Trapped out 6 beaver off my land this year. They started dropping 6-8" White Oak and that's where I draw the line. They are gone for now.


----------



## panhead9 (Feb 9, 2009)

pics please!


----------



## Mikecutstrees (Feb 9, 2009)

thats cool, yeah I'd like to see pics. I guess you could call it environmentally friendly brush removal...... Mike


----------



## djtedald (Feb 9, 2009)

*Beaver photos*

Here are a few photos as promised.


----------



## Mikecutstrees (Feb 9, 2009)

cool pics!!


----------



## Dan_IN_MN (Feb 9, 2009)




----------



## tree md (Feb 10, 2009)

Very cool thread and pics!


----------



## Stein (Feb 10, 2009)

Man, it's all I can do to get rid of them here. If I never saw another I would be happy. They live in my pond and devastate the trees. I have a guy come each year to trap them and he always traps 10-12 a season.


----------



## capetrees (Feb 10, 2009)

"Nice beaver!"


----------



## mjellison (Feb 10, 2009)

another solution to beavers removing desirable trees is wrapping them loosely in chicken wire. It worked for us in our situation maybe it's cheaper then having somebody come in and trap them.


----------



## Wortown Mick (Feb 11, 2009)

Slice a 55 gallon drum and place it around the base of desireable saves before they bastids girdle them .

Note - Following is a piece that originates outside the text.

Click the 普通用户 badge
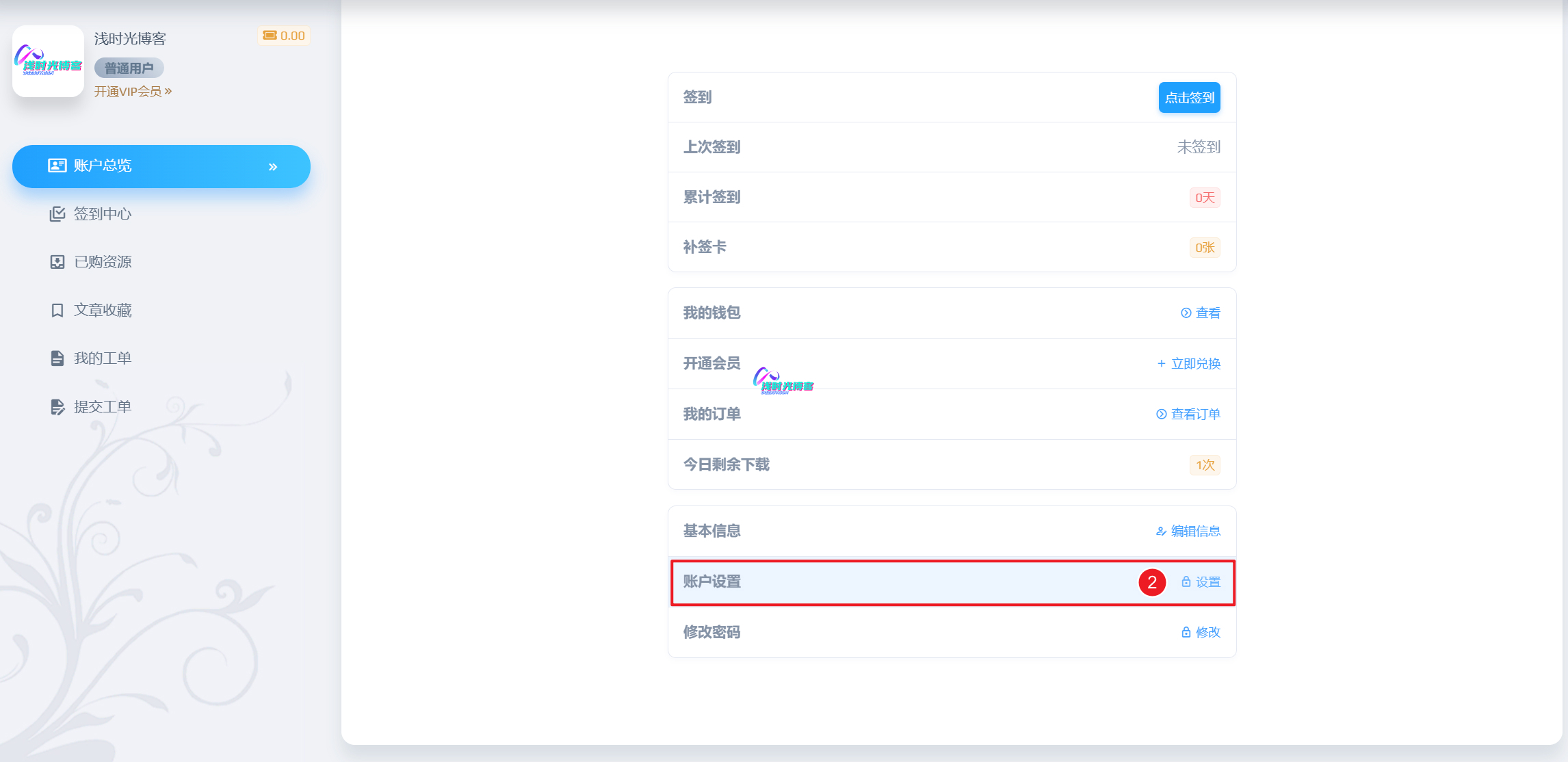1568x762 pixels. [x=129, y=68]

Ive heard of chain link working too.. 

And varmint rifles.


----------



## Stein (Feb 11, 2009)

mjellison said:


> another solution to beavers removing desirable trees is wrapping them loosely in chicken wire. It worked for us in our situation maybe it's cheaper then having somebody come in and trap them.




Well, trapping costs nothing. Trappers are always looking for good places to trap. If I wrapped the trees, it would take forever. Hundreds of trees along the pond on both sides.


----------



## djtedald (Feb 11, 2009)

*Beavers*

For us, the beaves are not a problem. They knock down a lot of small trees in the wetland area and that doesn't concern me. Once the small one are gone they hammer away at suprising large trees (as shown in one of the photos). But you can see from the pictures that we have an ample supply of food for them. Wrapping the trees is not an option as someone else mentioned because there are hundreds of trees in their domain. At this point I'm okay with them because as I said we're pleased that they are willing to eat up any small trees we dump next to their dam. SInce their dam tend to get blown out by spring floods once a year, they move up and down the stream and sort of recycle to previously cut stumps that then have small (tasty) growth popping up.


----------



## John D (Feb 11, 2009)

Nice pictures,those Beavers must be big there!

We have a strean running thru our golf course.Beavers have been a huge problem in the last 5 years.we would lose our course if I didnt break them up sometimes weekly.They are so bad here the DEC gave us a single permit that is good for 10+ yrs.I also have guys trap them,they got a 65 lb male last winter out of our stream.They work tirelessly,too bad i couldnt get them to cut trees for me.


----------